_What is asked_: Count the lines in the entries below that contain the word "Temporary". Reply with the number alone.

───── Material

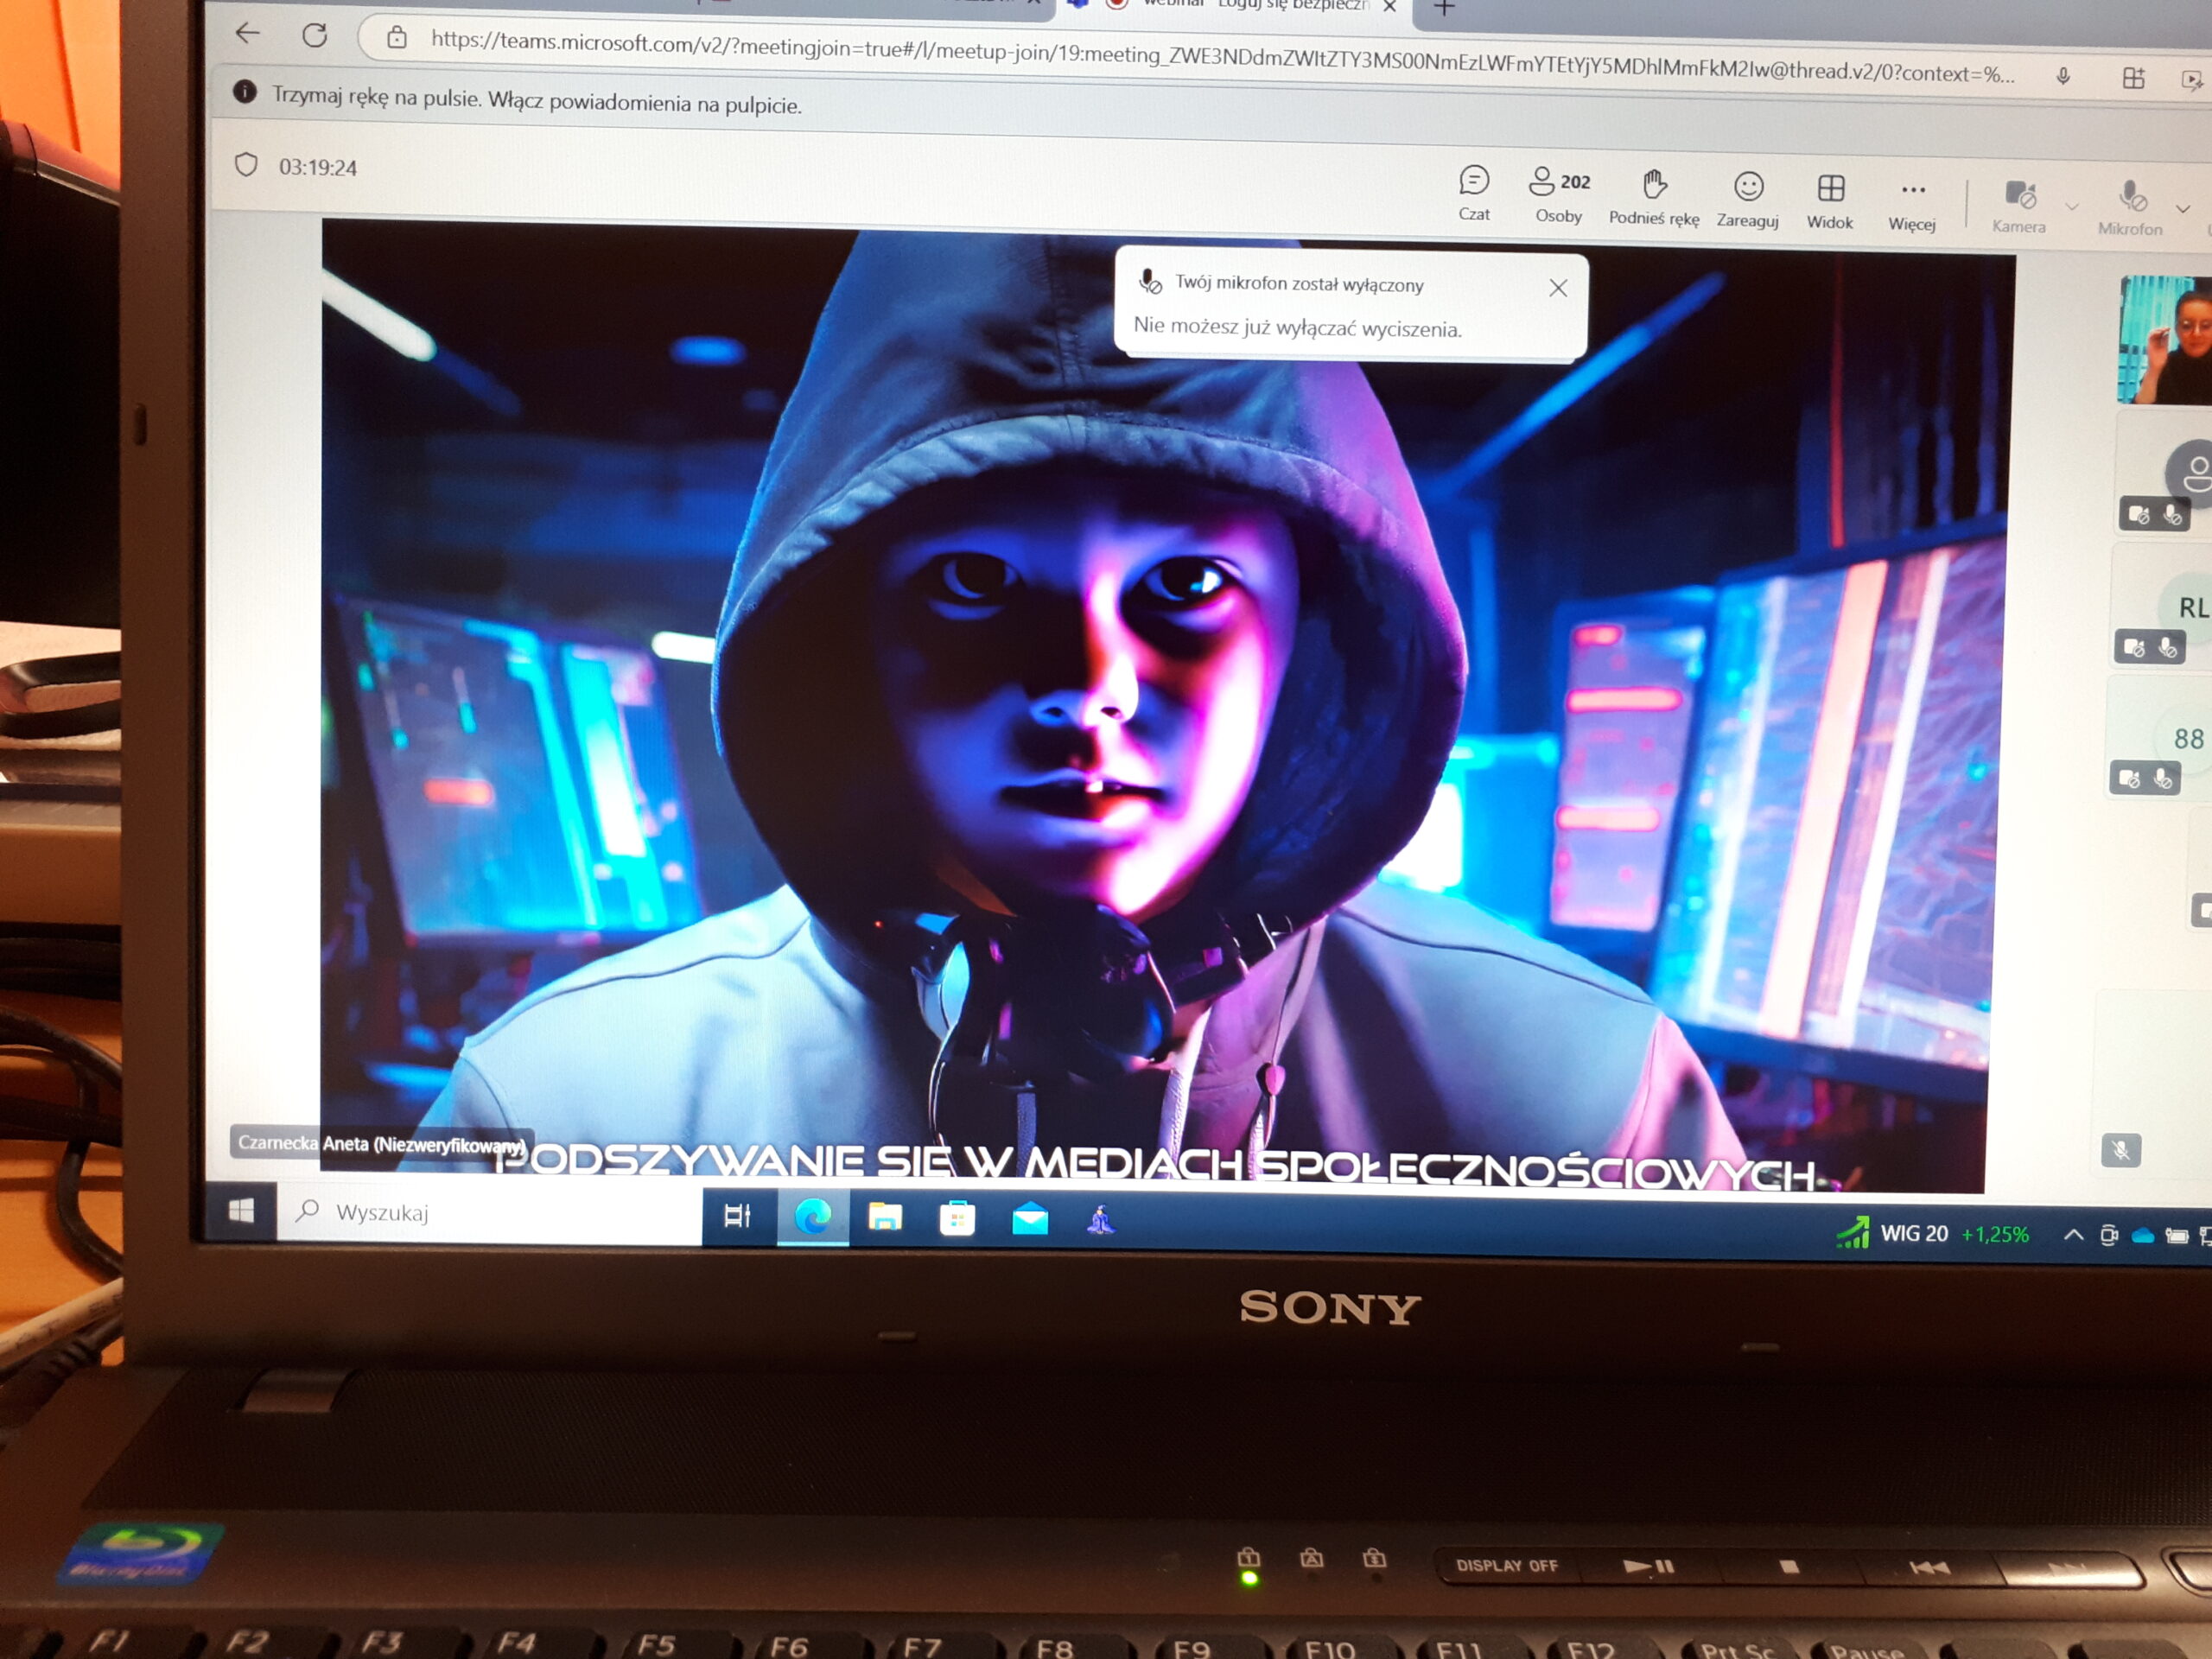2212x1659 pixels.
Task: Show hidden system tray icons chevron
Action: click(x=2072, y=1235)
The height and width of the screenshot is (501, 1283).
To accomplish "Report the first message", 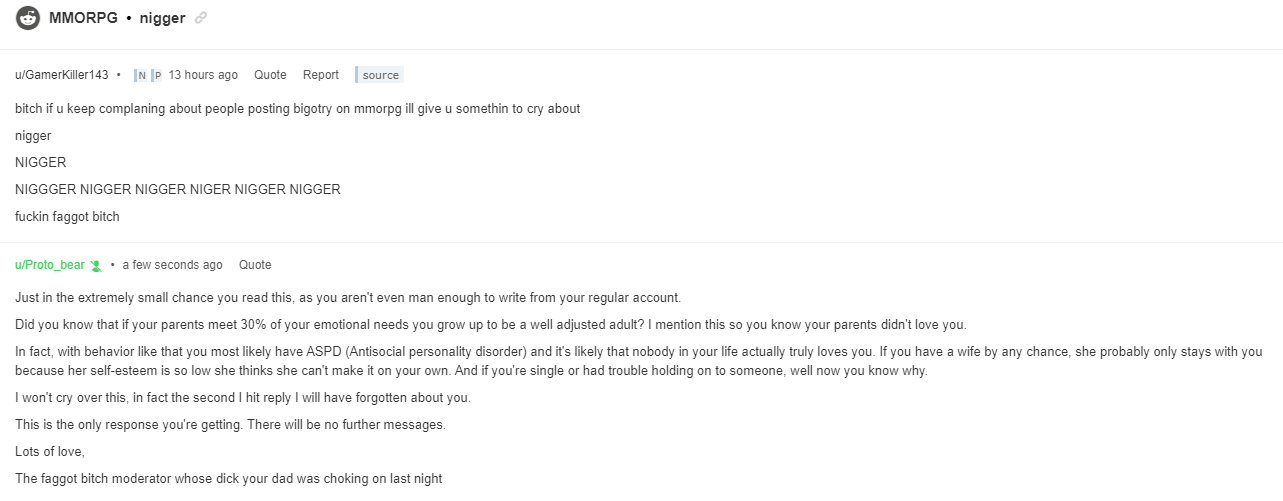I will pos(321,75).
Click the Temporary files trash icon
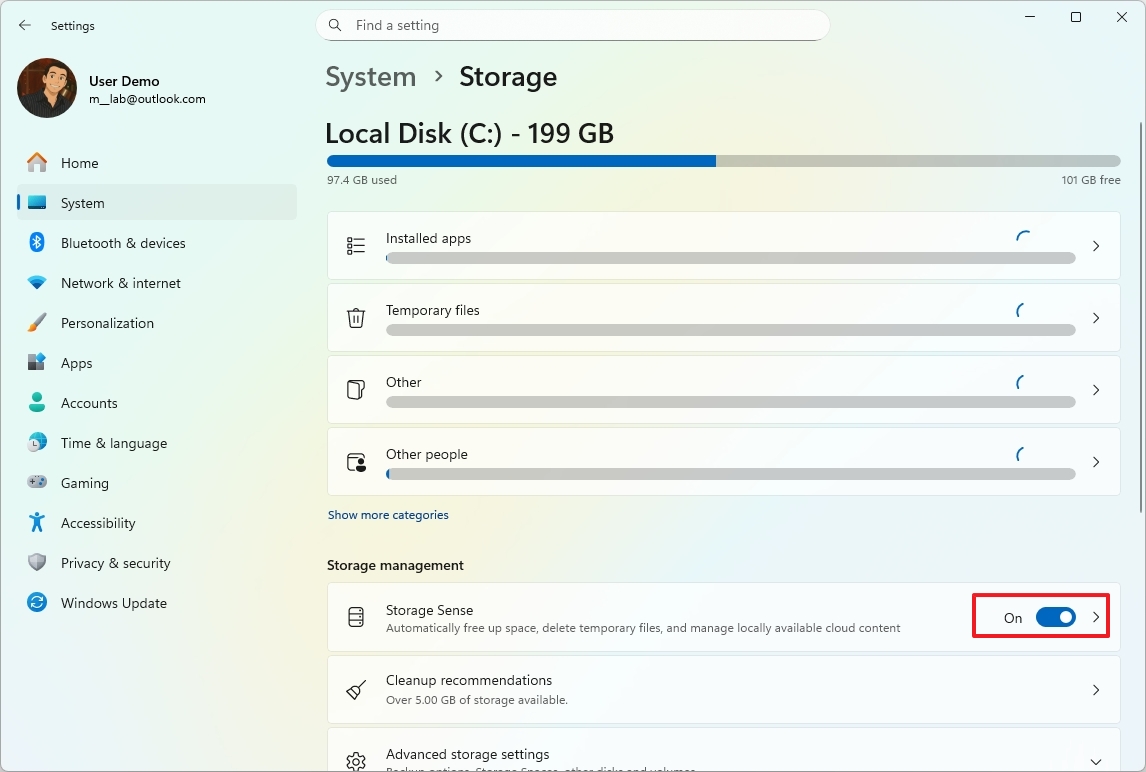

──────────

_Response_: 1